In 1789, when a group of congressman had a banquet in honor of a Thanksgiving celebration, they realized the chef had put no turkey on the table. Alexander Hamilton said, "No Citizen of the United States should refrain from turkey on Thanksgiving Day." However, it wouldn't be until after 1800 that turkey would become a mainstay of the Thanksgiving feast.

By 1857, turkey became traditional fare on New England Thanksgiving menus. Oddly enough, the turkey's induction as a cultural icon spawned the presidential tradition of turkey pardoning. The origin of this uniquely American tradition is somewhat murky but most trace it back to President George H.W. Bush in 1989.

President Barack Obama will carry on this tradition on Wednesday, sparing two turkeys from the first family's dinner plates.

Why Turkey?

From the time of the First Thanksgiving in 1621, many Americans celebrated some form of a Thanksgiving. George Washington

issued the first presidential "Thanksgiving Proclamation" in 1789.
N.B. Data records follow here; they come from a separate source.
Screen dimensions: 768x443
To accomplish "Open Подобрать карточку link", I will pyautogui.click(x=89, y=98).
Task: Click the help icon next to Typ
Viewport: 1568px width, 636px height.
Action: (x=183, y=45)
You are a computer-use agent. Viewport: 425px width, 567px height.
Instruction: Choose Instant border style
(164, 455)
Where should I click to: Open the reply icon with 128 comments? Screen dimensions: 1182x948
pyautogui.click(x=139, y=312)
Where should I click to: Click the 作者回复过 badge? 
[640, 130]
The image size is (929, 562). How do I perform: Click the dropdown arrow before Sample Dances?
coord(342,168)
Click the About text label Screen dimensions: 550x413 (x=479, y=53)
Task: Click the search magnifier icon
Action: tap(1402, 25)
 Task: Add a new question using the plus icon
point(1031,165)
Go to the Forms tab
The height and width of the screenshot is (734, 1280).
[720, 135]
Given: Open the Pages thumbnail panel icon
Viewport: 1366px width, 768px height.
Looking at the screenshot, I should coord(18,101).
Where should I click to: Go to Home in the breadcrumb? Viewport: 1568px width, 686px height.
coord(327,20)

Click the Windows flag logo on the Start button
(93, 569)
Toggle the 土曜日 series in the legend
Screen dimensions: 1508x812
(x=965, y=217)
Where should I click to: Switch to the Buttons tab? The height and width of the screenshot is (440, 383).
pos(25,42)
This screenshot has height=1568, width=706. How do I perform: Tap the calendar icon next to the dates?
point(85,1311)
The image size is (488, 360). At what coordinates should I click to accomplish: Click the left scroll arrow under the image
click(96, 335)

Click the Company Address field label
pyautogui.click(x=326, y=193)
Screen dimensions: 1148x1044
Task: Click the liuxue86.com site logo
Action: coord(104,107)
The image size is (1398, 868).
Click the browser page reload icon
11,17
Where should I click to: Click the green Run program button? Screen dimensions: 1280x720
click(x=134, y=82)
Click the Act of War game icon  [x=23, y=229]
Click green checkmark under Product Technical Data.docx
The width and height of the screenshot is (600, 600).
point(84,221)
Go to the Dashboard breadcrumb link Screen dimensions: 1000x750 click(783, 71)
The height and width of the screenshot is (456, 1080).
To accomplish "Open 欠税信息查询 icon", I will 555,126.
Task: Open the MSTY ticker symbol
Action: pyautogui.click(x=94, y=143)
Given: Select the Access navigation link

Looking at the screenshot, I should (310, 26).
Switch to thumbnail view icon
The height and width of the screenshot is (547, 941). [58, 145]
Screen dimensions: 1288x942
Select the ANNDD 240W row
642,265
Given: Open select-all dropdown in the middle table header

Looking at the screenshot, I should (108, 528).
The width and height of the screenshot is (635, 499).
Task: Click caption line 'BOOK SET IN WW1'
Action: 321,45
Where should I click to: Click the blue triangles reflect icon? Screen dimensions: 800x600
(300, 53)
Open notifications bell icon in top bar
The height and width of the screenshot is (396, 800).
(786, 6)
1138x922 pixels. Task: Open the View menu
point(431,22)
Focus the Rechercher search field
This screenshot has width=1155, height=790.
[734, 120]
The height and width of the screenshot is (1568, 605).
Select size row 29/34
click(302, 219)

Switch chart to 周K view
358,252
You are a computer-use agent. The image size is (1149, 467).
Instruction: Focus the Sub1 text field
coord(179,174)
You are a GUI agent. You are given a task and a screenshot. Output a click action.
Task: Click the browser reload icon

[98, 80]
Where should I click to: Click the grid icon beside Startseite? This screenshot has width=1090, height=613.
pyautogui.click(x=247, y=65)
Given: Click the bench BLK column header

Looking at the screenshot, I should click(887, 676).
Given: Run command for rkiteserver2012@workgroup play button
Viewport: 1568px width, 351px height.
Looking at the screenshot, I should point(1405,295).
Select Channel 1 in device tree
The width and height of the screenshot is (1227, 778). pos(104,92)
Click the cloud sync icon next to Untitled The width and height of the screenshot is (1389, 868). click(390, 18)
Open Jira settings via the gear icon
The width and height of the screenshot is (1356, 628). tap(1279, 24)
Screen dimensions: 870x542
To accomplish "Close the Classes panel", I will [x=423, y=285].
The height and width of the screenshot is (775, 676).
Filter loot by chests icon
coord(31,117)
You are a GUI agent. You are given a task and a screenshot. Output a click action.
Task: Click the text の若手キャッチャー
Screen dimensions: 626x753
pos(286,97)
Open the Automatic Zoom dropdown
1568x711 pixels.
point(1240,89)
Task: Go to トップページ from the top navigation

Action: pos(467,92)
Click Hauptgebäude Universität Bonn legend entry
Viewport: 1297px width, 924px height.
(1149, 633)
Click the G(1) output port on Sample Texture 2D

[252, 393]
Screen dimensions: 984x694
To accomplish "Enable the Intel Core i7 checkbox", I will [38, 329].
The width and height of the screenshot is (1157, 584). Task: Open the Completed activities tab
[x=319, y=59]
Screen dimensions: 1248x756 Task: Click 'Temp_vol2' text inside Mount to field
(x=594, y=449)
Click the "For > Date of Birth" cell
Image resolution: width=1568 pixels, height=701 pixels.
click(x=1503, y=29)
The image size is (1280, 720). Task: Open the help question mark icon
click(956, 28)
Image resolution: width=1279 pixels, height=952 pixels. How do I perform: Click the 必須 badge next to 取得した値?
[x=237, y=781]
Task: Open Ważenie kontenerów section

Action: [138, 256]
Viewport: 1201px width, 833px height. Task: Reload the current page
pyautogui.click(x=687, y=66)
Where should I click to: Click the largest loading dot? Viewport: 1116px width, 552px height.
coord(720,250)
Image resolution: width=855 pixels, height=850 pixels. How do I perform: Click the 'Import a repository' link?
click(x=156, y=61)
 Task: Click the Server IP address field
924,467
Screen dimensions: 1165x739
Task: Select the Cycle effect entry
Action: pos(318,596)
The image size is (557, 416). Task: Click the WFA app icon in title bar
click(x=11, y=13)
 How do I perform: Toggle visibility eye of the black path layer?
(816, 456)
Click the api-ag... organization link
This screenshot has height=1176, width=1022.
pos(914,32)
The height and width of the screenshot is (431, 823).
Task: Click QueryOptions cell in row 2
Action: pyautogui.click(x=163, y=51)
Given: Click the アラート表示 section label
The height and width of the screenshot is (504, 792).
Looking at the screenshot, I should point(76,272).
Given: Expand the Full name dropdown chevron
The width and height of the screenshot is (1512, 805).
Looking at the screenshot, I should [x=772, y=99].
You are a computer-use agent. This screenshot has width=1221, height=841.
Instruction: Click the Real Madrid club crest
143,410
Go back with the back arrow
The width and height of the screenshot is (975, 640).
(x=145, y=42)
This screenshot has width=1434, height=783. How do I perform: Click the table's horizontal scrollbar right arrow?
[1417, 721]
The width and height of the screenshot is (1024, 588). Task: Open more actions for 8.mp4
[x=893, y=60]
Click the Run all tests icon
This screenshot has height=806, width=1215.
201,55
However, the official tradition of Thanksgiving started when Abraham Lincoln declared it a national holiday during the Civil War in 1863. Historical novelist Andrew Beahrs attributes the turkey’s ascendency to fame to magazine editor Sarah Josepha Hale. She lobbied Lincoln for years to declare Thanksgiving a national holiday and wrote novels “romanticizing” about mouthwatering turkey feasts.

According to historian Karen Davis, turkey had become a mainstay of New England Thanksgivings by the 1850s, but "it often passed unobserved" in other parts of the country as late as 1900.

Writer Michelle Tsai takes a more economical approach. She suggests turkeys became a mainstay of the holiday feast due to three main factors: “They were fresh, affordable, and big enough to feed a crowd.”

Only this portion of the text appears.